Thomas Buberl, directeur général d'AXA. REUTERS/Charles Platiau

Un pétrolier au capital d'une entreprise spécialisée dans l'internet des objets : l'entrée de Total Energy Ventures chez Sigfox en fin d'année dernière est l'illustration des prises de participations de groupes français dans les startups.

Jugés encore insuffisants pour bpifrance, ces investissements s'organisent pourtant. 

En 2016, 14 grands entreprises françaises ont investi 466 millions d'euros, dont 156 millions en France via leurs propres fonds de capital-risque, selon une première étude de Deloitte sur le sujet du "corporate venture capitalists", menée avec Orange Digital Ventures. 
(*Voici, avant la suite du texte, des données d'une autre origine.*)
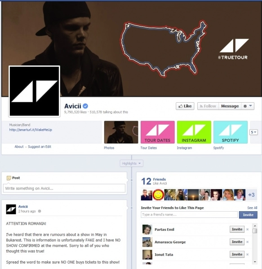Click the verified badge next to Avicii
The height and width of the screenshot is (269, 262).
pos(85,106)
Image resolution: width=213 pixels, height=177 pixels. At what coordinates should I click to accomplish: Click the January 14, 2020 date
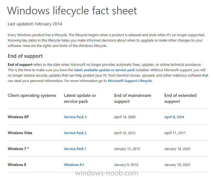(x=177, y=149)
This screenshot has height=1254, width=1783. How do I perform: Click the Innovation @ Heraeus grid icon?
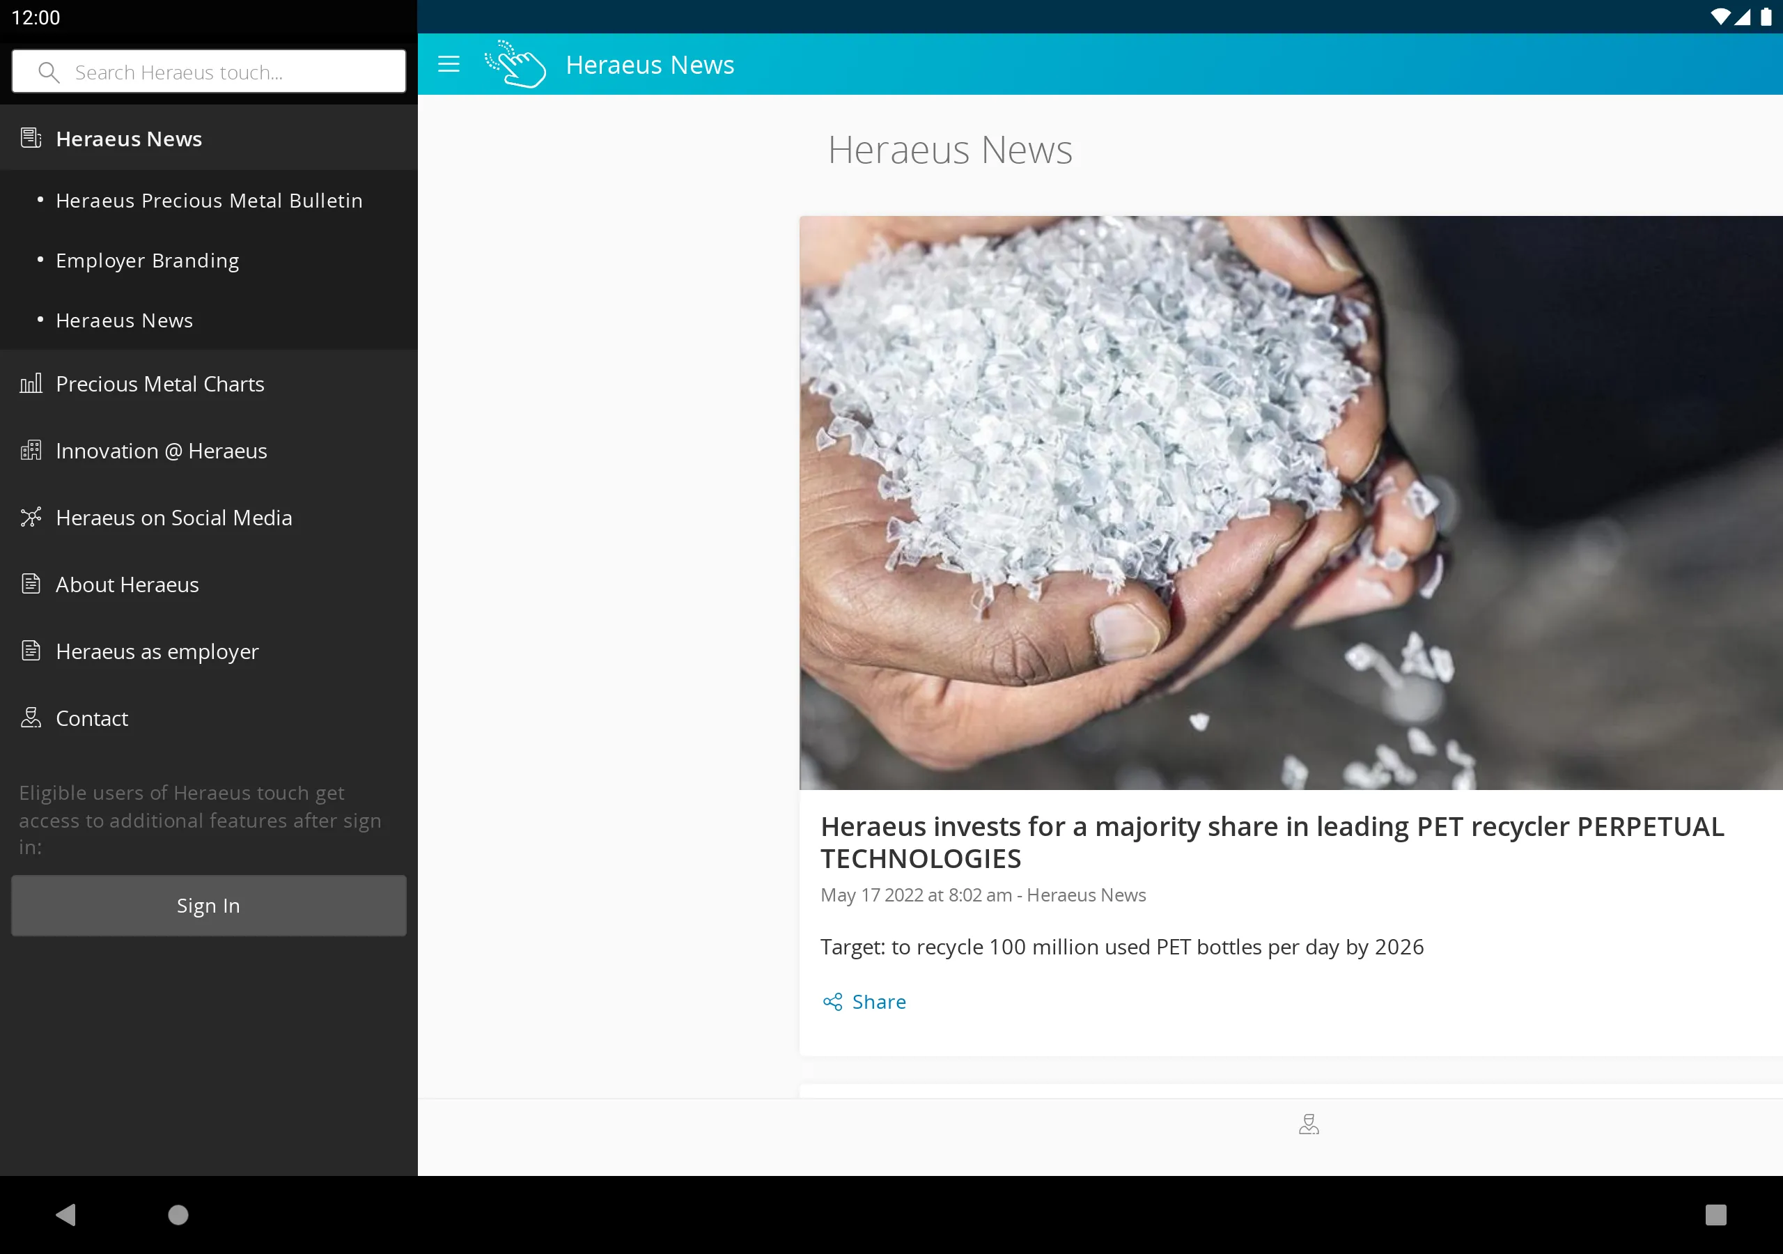pos(30,451)
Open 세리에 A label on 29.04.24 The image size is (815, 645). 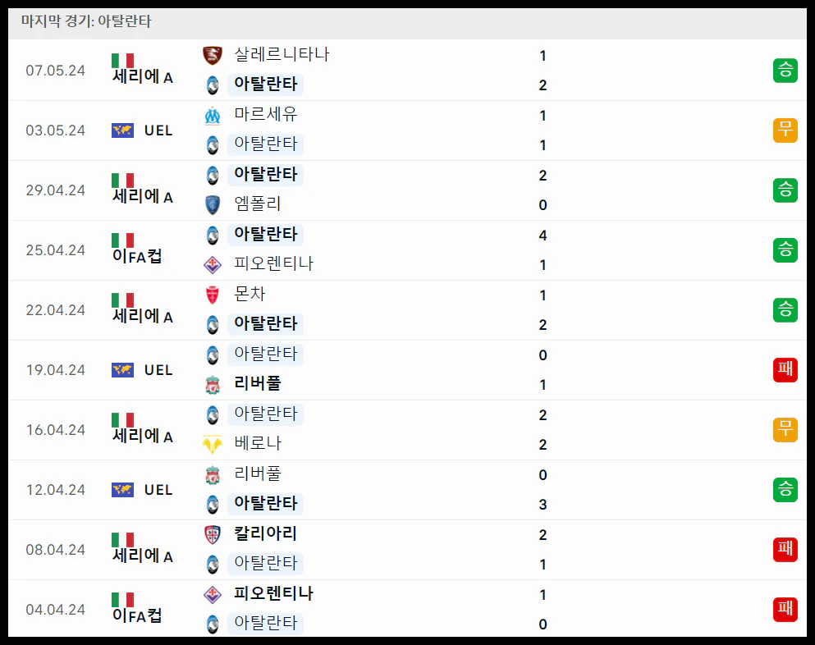(x=143, y=196)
"En 2015, grâce à un environnement réglementaire plus favorable, on a observé une dizaine de créations de fonds de capital-risque de corporates. L'an dernier, on a vu les premiers résultats et le nombre de transactions explosé", note Pauline Pham, startup ecosystem manager fintech et insurtech chez Deloitte, interrogée par Business Inisider France.
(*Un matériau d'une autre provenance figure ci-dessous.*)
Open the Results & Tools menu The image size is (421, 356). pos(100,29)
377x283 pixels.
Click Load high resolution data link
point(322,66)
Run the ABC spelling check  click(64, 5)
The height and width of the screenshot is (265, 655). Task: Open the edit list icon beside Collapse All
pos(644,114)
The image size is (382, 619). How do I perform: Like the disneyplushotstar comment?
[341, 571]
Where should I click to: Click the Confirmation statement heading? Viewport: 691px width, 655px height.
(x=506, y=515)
En fonction des stratégies d'investissement, il existe trois modèles de fonds dans les entreprises françaises, détectés par Deloitte :

  • le partenariat strict — "Il s'agit d'un fonds très lié à la société mère auquel il appartient. Il n'y aura pas d'investissement s'il n'y a pas un partenariat avec la startup, si elle travaille avec des concurrents ou sert d'autres intérêts", explique Pauline Pham.
  • le partenariat flexible —"C'est le modèle le plus utilisé. Ce sont des investissements dans des activités qui auront un impact dans le futur, sur le marché coeur ou adjacent du groupe." Dans ce cas, il y a moins de contraintes, à l'instar de clauses d'exclusivité. La groupe peut aller jusqu'à déléguer la gestion de son fonds à un mandataire, comme le fonds SCNF Digital Ventures géré par Hi Inov qui a réalisé quatre levées en 2016.
  • l'autonomie complète — "C'est le modèle le plus extrême. C'est une vision très financière qui peut même investir dans des activités concurrentielles à la maison mère." Ce type de fonds est proche de l'indépendance. L'un des exemples est AXA Strategic Ventures qui a réalisé treize levées — premier acteur sur ce critère.
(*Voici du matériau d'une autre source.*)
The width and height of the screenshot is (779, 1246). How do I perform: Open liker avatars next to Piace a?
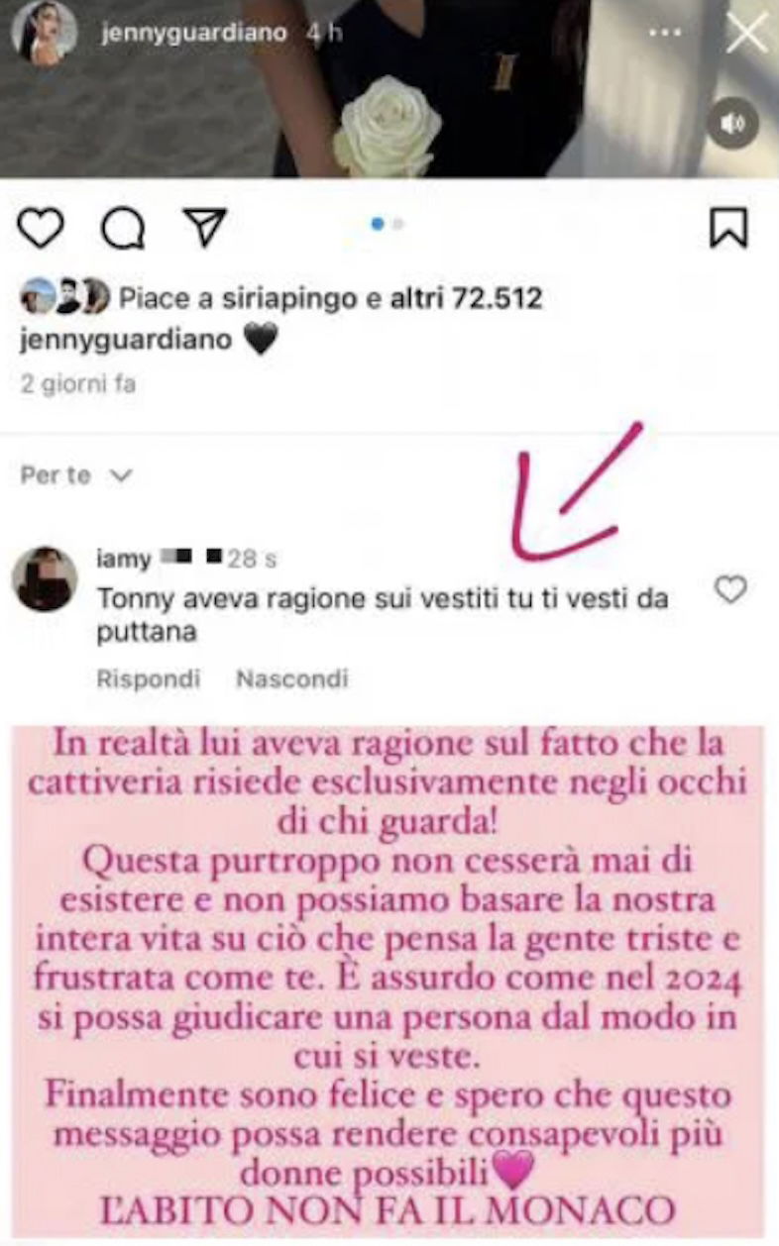click(64, 297)
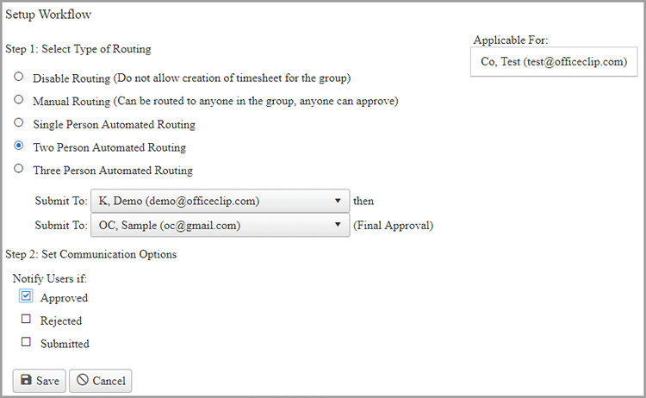Uncheck the Approved notification checkbox
646x398 pixels.
point(26,296)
Sur 13 fonds mono-corporate du panel de Deloitte, outre AXA Strategic Ventures et SCNF Digital Ventures, figurent Open CNP, Safran Corporate Ventures, Sodexo Ventures, Institut Mérieux ou Seb Alliance. Interrogée, Deloitte n'a pas voulu communiquer la liste complète.

Le moins doté gère 20 millions d'euros et le plus gros, 250 millions d'euros. Les tickets minimum sont de 500.000 euros pour une capacité d'investissement de 90 millions d'euros selon les calculs de Deloitte.

Les principaux secteurs d’investissements sont la santé, les fintech, l'énergie, les transports, et les "Big Data".